If the EM patient brain is making up signals and remapping the signals lost then a small brush against one nerve might trigger a kind of small fiber neuropathy overreaction like ten nerves we struck.
This of course is just a theory but it may be why my mom often says her pain is level seven or level ten. She doesn’t say other levels are being felt because her pain volume knob is broken to use a broken radio analogy. How can one help someone with dead or permanently damaged nerves?
Some think nerves can be rebuilt and fixed maybe giving them high doses of cynbalts will help may be the guess of one neurologist willing to give it a try. Others may suggest neurontin. It becomes a kind of trial and error guesswork thing.
In theory the neurologist can figure out and find out the best way to treat nerve damage but it doesn’t always work out.
I think some maybe a very few maybe less than 1 percent may get em from pills like amitriptyline or Risperdol. This because of 5ht receptor damage. But this may not be the problem most em patients face.
A path many tasks is aspirin trmedol.
Then opioids, maybe Effexor, amitriptyline, neurontin, lyrica which is neurontin once it’s processed but has more dosage levels and finally other therapies like ketamine when all others have failed.
Ketamine orally is for more severe cases of pain for people like cops type 2 or what used to be called RSD. They may used or try ketamine therapy which is very dangerous and experimental in an attempt to do a ketamine coma reset of their brain.
We are not talking about taking ketamine orally for EM. People who get ketamine in other ways either got it for operations in Vietnam during the war or for other diseases which gives more severe side effects because it’s hitting the brain harder being in the bloodstream.
We don’t want to go there that’s for sure.
It’s also important to note than compounding pharmacists can work for companies and be of a mind to try more and experiment more. They may add all kinds of mixtures to a compound. Many medical doctors will be very wary of doing that. They may take a conservative approach.
So my summary is to be careful and watch out for side effects. I’m. It saying you should not try to find out and suggest new things to try to the doctors but remember some medications can have very severe side effect and make the EM even worse.
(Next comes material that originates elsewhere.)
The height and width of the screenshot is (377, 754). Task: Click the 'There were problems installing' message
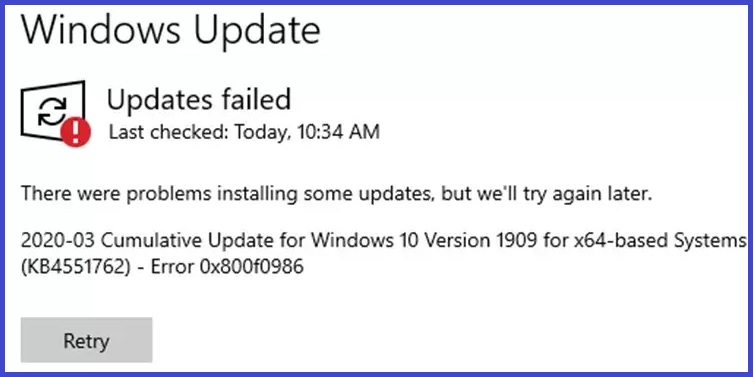click(x=337, y=194)
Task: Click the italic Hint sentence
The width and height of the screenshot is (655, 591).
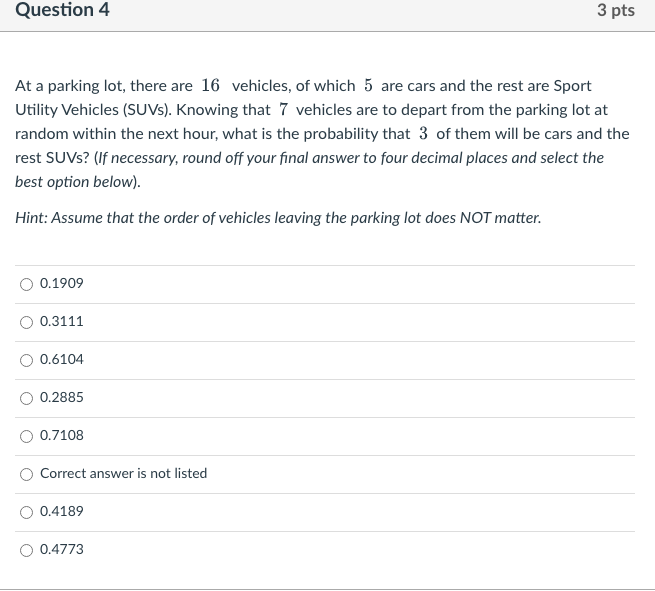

As one neurologist said to me. We have to be careful of this medication referring to mom’s opiods, “because one of the side effects is death.”
There are literally millions of people with burning feet flares which may be just temporary or due to diabetic diseases. I think many of the marketed stuff pushed toward them like nerve renew stuff won’t likely help a person with just EM flares. A lot of stuff is unknown and some of my thoughts indeed many of them are just my opinions so people have to discuss this with their doctors and likely go through a long slow process to figure out what best works for them.
I’ve also not mentions mexiletine which helps some who havethe genetic form of em. That often requires a lack of opiods and is given in heart cardiac doses to work with EM but may be given in much smaller doses for neuropathy which won’t help most em patients. The higher doses of that heart medication have to be monotored often in a hospital setting and the patient may have to be off all opiods to take that drug. That is also a path some with the genetic version of EM end up on.